“Well, Neil, if you ask me,” said Miss Eelen, “I would have taken the first word, and given ye my opinion if I had thought it would be of any use; but it’s just heaven’s truth; and farewell to the credit of Drumcarro when it’s kent there are two young women, marriageable and at an age to come forward, and not there. It is just the truth. It will be said—for that matter it is said already—that ye’re so poor or so mean that ye grudge the poor things a decent gown, and keep them out of every chance. I would not have said a word if you had not asked me, but that’s just what folk say.

Drumcarro got up hastily from his chair and paced about the room, and he swore an oath or two below his breath that relieved his feelings. There was a great deal more in Miss Eelen’s eyes. The “auld slave-driver” knew that his name did not stand high among his peers, and his imagination was keen enough to supply the details of the gossip of which his cousin gave so pleasant a summary. “Ye may tell them then,” he said, “with many thanks to you for your candid opinion, that Drumcarro’s lassies, when he pleases, can just show with the best, and that I’ll thole no slight to my name, any more than I would were I chief of this whole country as my forbears were. And that’s what ye can tell your gossips, Eelen, the next time ye ask them to a dish of tea—no’ to say you’re a Douglas yourself and should have more regard for your own flesh and blood.”

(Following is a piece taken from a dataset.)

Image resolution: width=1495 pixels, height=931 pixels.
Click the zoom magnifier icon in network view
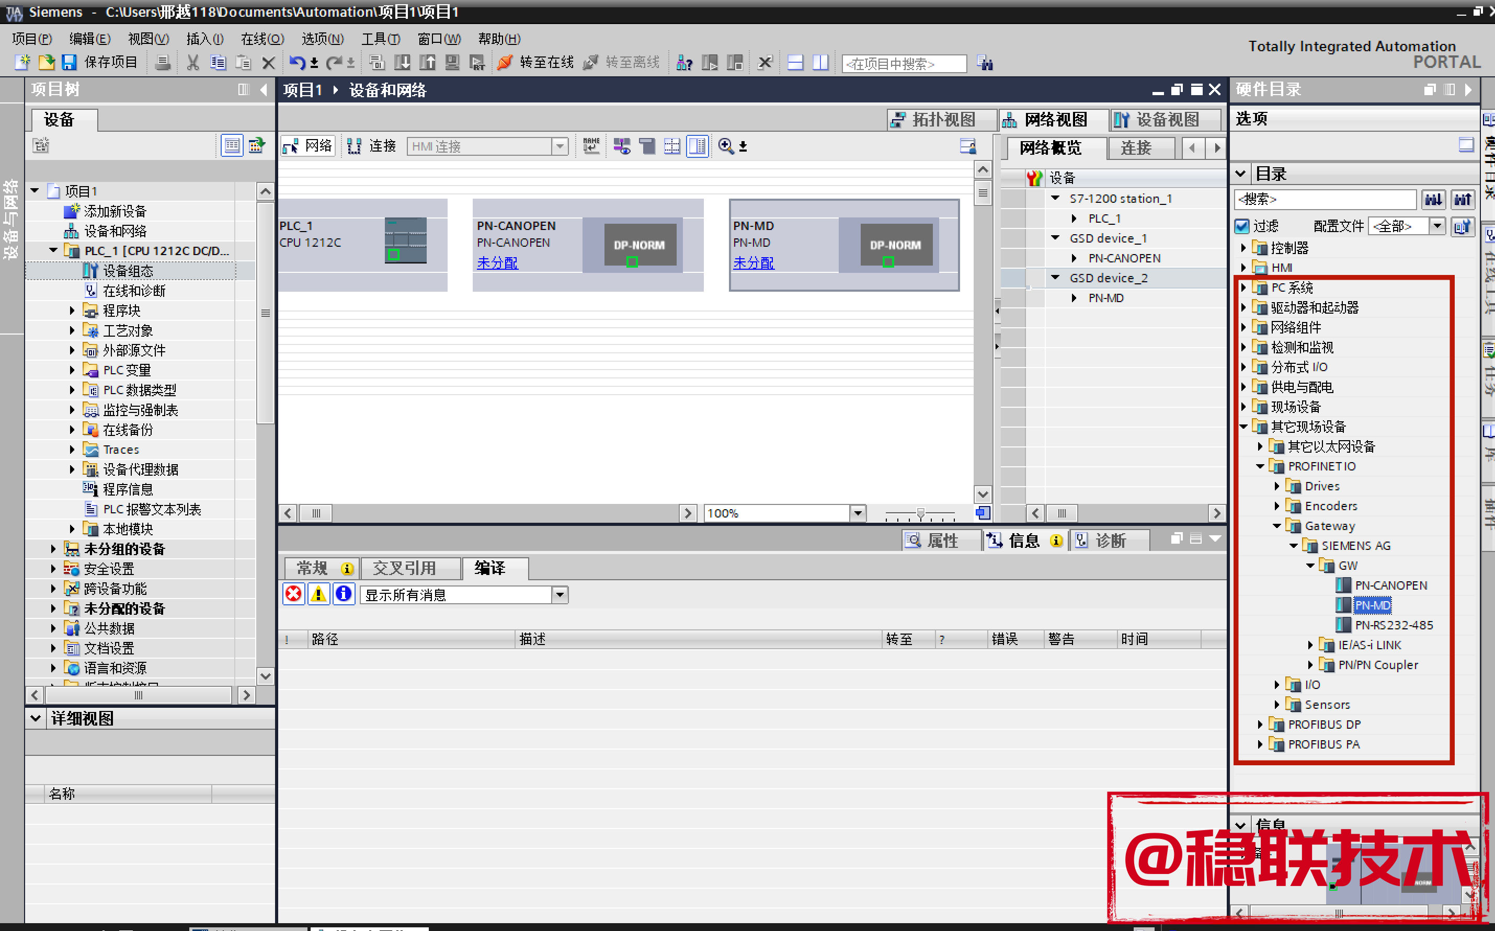[x=726, y=146]
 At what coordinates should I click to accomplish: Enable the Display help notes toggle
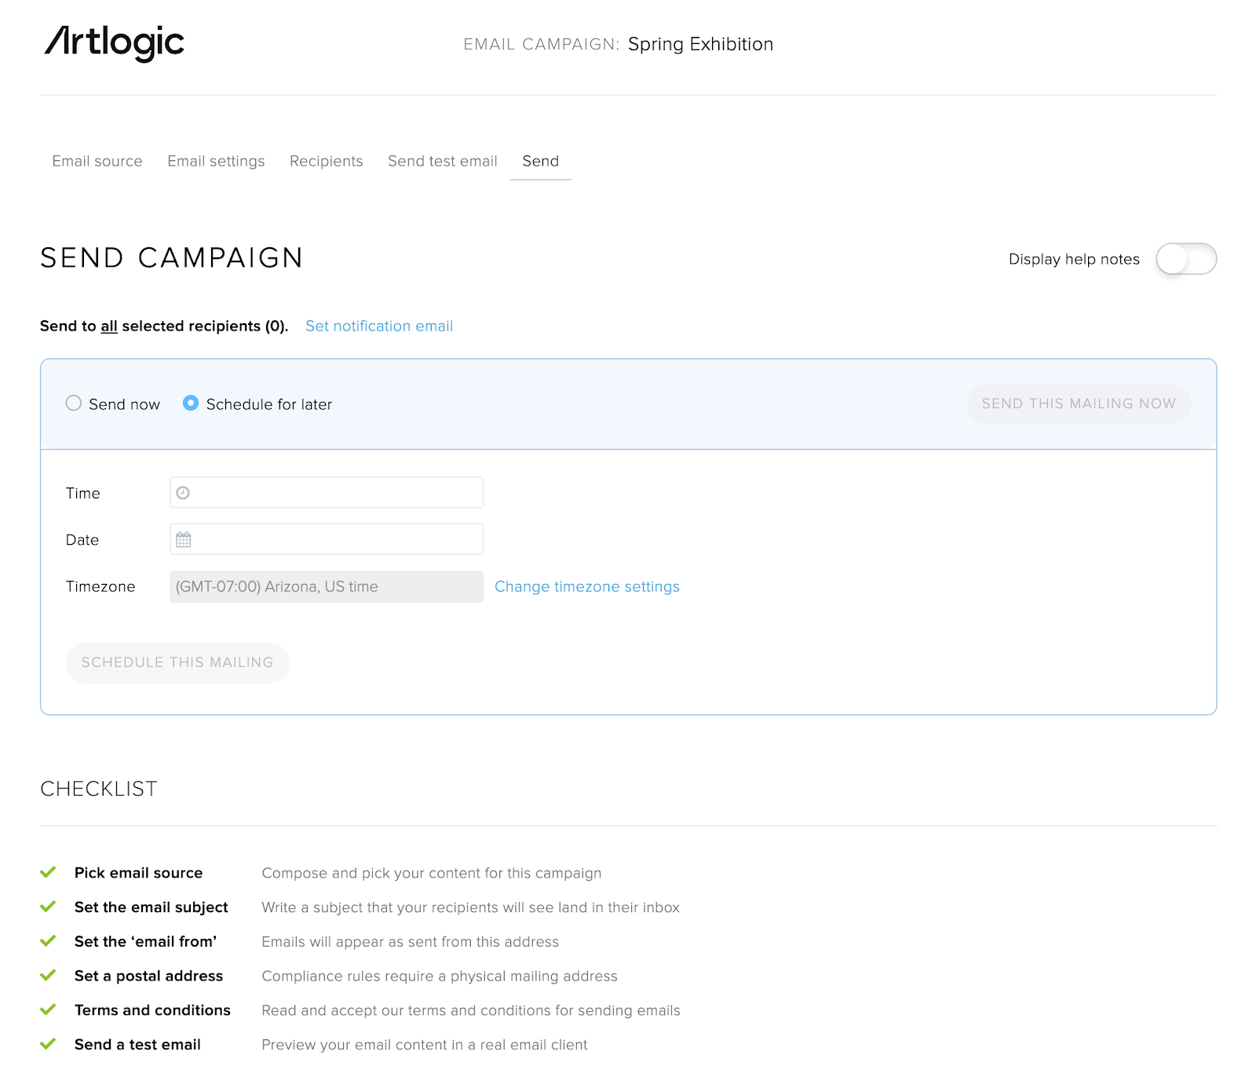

“Bless me!” cried Miss Eelen, “the man’s just like a tempest, up in a moment. Na, Drumcarro, I always gave ye credit if but your pride was touched. And it’s just what I would have wished, for I was keen for a sight of the ploy mysel’ but too old to go for my own pleasure. You will just send them and their finery over to me in the gig, and I’ll see to all the rest. Bless me, to think of the feeling that comes out when ye least expect it. I was aye convinced that if once your pride was touched. And who knows what may come of it? There’s plenty of grand visitors at the Castle—a sight of them’s as good as a king’s court”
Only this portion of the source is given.